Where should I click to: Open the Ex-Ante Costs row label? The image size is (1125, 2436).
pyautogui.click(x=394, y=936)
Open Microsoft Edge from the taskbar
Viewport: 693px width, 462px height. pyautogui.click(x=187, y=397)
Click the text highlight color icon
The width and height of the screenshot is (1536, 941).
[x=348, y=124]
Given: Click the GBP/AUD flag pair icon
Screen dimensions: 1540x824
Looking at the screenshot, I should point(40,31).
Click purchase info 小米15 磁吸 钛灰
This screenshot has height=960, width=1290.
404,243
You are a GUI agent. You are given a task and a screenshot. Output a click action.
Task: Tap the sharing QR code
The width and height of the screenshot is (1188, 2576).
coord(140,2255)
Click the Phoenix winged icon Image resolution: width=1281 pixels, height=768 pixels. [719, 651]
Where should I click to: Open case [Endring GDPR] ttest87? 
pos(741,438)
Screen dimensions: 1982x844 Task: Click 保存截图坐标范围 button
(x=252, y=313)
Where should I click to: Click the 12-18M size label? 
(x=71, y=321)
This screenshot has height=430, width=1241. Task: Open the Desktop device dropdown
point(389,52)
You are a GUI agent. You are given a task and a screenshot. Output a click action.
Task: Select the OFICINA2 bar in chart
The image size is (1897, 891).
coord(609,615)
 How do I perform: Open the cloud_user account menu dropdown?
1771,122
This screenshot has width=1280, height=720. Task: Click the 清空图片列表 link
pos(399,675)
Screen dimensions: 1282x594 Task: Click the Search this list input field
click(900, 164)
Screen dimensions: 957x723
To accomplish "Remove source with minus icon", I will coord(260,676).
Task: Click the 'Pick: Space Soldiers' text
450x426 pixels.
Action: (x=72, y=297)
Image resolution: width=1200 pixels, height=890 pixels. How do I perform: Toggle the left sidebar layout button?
☆ ☆ ☆ ☆
Copy out all the records above again, changing "Screen dimensions" to "Screen size" wherever it occurs and leaving everything else as it is.

Where should I click to: Open the Ex-Ante Costs row label? The image size is (1125, 2436).
pyautogui.click(x=394, y=936)
Open Microsoft Edge from the taskbar
Viewport: 693px width, 462px height. pyautogui.click(x=187, y=397)
Click the text highlight color icon
The width and height of the screenshot is (1536, 941).
[x=348, y=124]
Given: Click the GBP/AUD flag pair icon
Screen size: 1540x824
Looking at the screenshot, I should point(40,31).
Click purchase info 小米15 磁吸 钛灰
This screenshot has height=960, width=1290.
404,243
You are a GUI agent. You are given a task and a screenshot. Output a click action.
Task: Tap the sharing QR code
The width and height of the screenshot is (1188, 2576).
coord(140,2255)
Click the Phoenix winged icon Image resolution: width=1281 pixels, height=768 pixels. [719, 651]
Where should I click to: Open case [Endring GDPR] ttest87? 
pos(741,438)
Screen size: 1982x844 Task: Click 保存截图坐标范围 button
(x=252, y=313)
Where should I click to: Click the 12-18M size label? 
(x=71, y=321)
This screenshot has height=430, width=1241. Task: Open the Desktop device dropdown
point(389,52)
You are a GUI agent. You are given a task and a screenshot. Output a click action.
Task: Select the OFICINA2 bar in chart
The image size is (1897, 891).
coord(609,615)
 How do I perform: Open the cloud_user account menu dropdown?
1771,122
This screenshot has width=1280, height=720. Task: Click the 清空图片列表 link
pos(399,675)
Screen size: 1282x594 Task: Click the Search this list input field
click(900, 164)
Screen size: 957x723
To accomplish "Remove source with minus icon", I will coord(260,676).
Task: Click the 'Pick: Space Soldiers' text
450x426 pixels.
Action: (x=72, y=297)
Image resolution: width=1200 pixels, height=890 pixels. How do I perform: Toggle the left sidebar layout button?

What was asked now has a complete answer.